De-Lite Records, whose formal name was De-Lite Recorded Sound Corporation, was a record label specializing in R&B music from 1969 to 1985; Island Records now manages the De-Lite catalog.

==History==
De-Lite Records was founded in 1967 by Fred Vigorito (né Frederick Gabriel Vigorito; 1922–2008), Fred Fioto (né Frederick Alfred Fioto; 1920–1999), and Ted Simonetti (né Ted Eddy Simonetti; 1902–1985). Prominent on their staff was veteran music producer Gene Redd (né Clarence Eugene Redd Jr.; 1916–1983), father of the late singer Sharon Redd and singer Penny Ford. The very first album released on De-Lite was in 1968: catalog number DE-2001, The New Sounds of the Louis Prima Show, featuring Louis Prima, Sam Butera and the Witnesses, Gia Maione, and Little Richie Varola (né Richard Varhola; 1943–1974).

De-Lite's first single was by an unknown singer named "Mr.
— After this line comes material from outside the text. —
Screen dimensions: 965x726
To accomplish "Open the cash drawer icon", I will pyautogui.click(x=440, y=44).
Ginger Ale" in 1968, "That Old Feeling"/"Love Walked In", catalog number 509.

One of the label's first signings for popular music was Kool and the Gang, who originally appeared on a precursor label, Red Coach. Their eponymous instrumental single was their first big R&B hit, in the year 1969 ("Kool & The Gang"/"Raw Hamburger", Red Coach R 601; later released as De-Lite 519–0). Kool and the Gang was the most successful act for De-Lite, scoring many hits on the R&B and pop charts.

In the 1970s, Pickwick International took over distribution of the label, and Kool and The Gang's pop success began in 1973 with their first Top 40 crossover hit, "Funky Stuff."
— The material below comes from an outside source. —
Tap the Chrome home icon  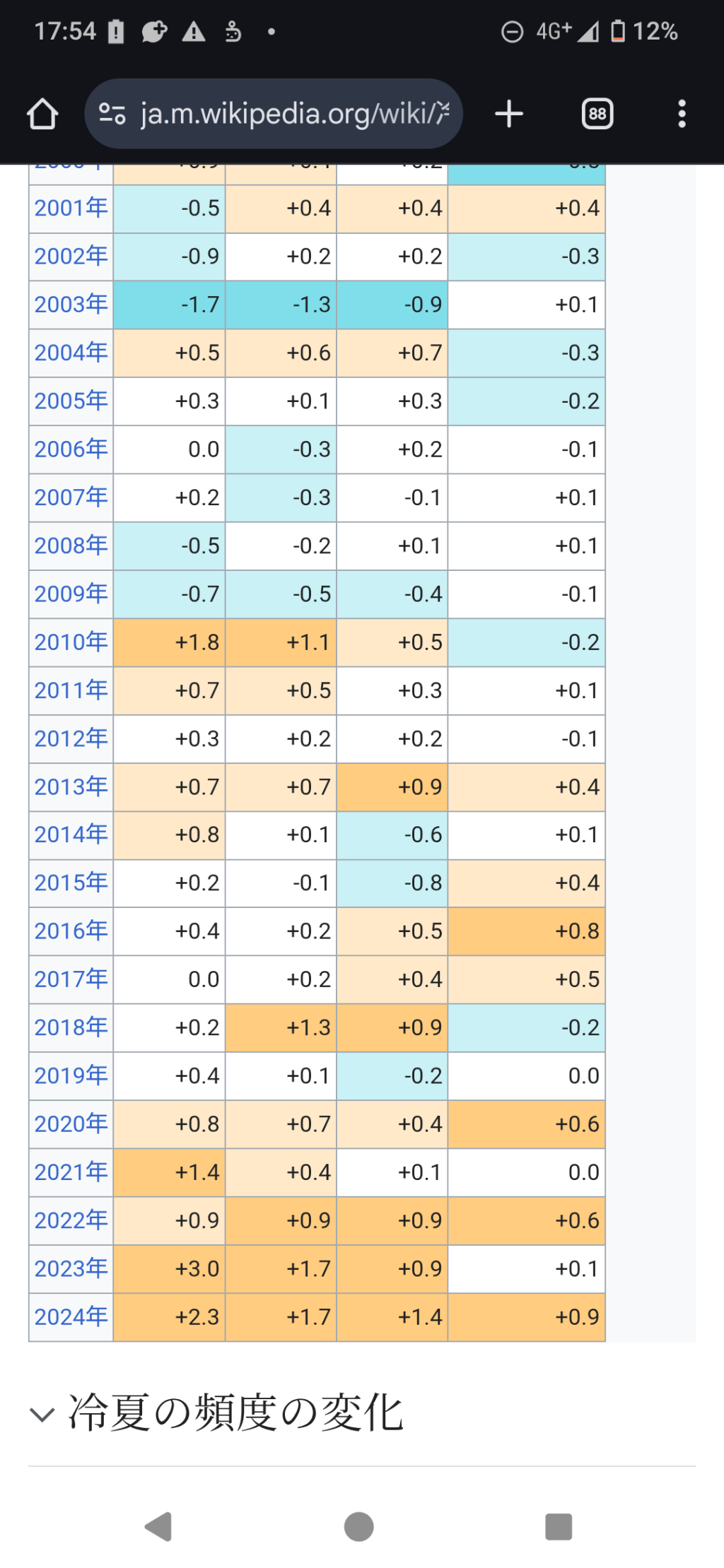[x=42, y=114]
Disco pioneers Crown Heights Affair were signed to the label in 1975, and promptly released "Dreaming a Dream", which reached #5 on Billboard's R&B Singles chart. They followed with the Top 20 hits, "Every Beat of My Heart," "Foxy Lady", and "Dancin'." The album "Dreaming a Dream" was followed by "Do It Your Way" (1976), "Dream World" (1978), "Dance Lady Dance" (1979), and "Sure Shot" (1980).
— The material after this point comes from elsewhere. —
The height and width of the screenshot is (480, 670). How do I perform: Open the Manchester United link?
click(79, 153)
After PolyGram purchased Pickwick in 1977 it took over distribution of the De-Lite label, which maintained the imprint for Kool And The Gang's releases. In 1985, De-Lite was absorbed into PolyGram sublabel Mercury Records, and Kool and the Gang were transferred there as well. In 1998, Polygram merged with Universal Music Group; their subsidiary Island Records now manages the De-Lite catalog.

==Other De-Lite imprints==
De-Lite had other imprints as well:

- Gang Records - A boutique label run by Kool and The Gang. Its only two artists were Kool and The Gang's protégé group The Kay Gees, who would later switch to the parent De-Lite label, and Tomorrow's Edition (who put out only two singles, "Be Real" and "Say It Again").
- Vigor Records - A sublabel named after De-Lite co-founder Fred Vigorito, which is notable for the album Soul On Your Side by The Rhythm Makers, an early incarnation of the disco group GQ. GQ is best known for their hit "Disco Nights (Rock-Freak)".
- Red Coach Records - A label founded by Gene Redd; at one time it was distributed by Chess Records, but then it switched distribution to De-Lite. One notable artist was Everyday People, who was the only artist to release an album for the label. In fact, Red Coach was Kool and The Gang's original label, from which their first single was released.
- Red Lite Records - A short-lived subsidiary of De-Lite, which its roster included Johnny Desmond, Crystal Ship, Underground Lite Bulb Co., and others. No albums were issued under this label, but nine singles were issued.
- Jotee Records - An extremely short-lived imprint owned by Joe Tate, which was distributed by De-Lite in 1972. Only one single, "La, La, The Magic Song"/"In the Summer" by The Blendelles was issued.
- Knockout Records - A boutique label owned by boxer Joe Frazier that De-Lite distributed. Only three singles, all by Frazier, were issued.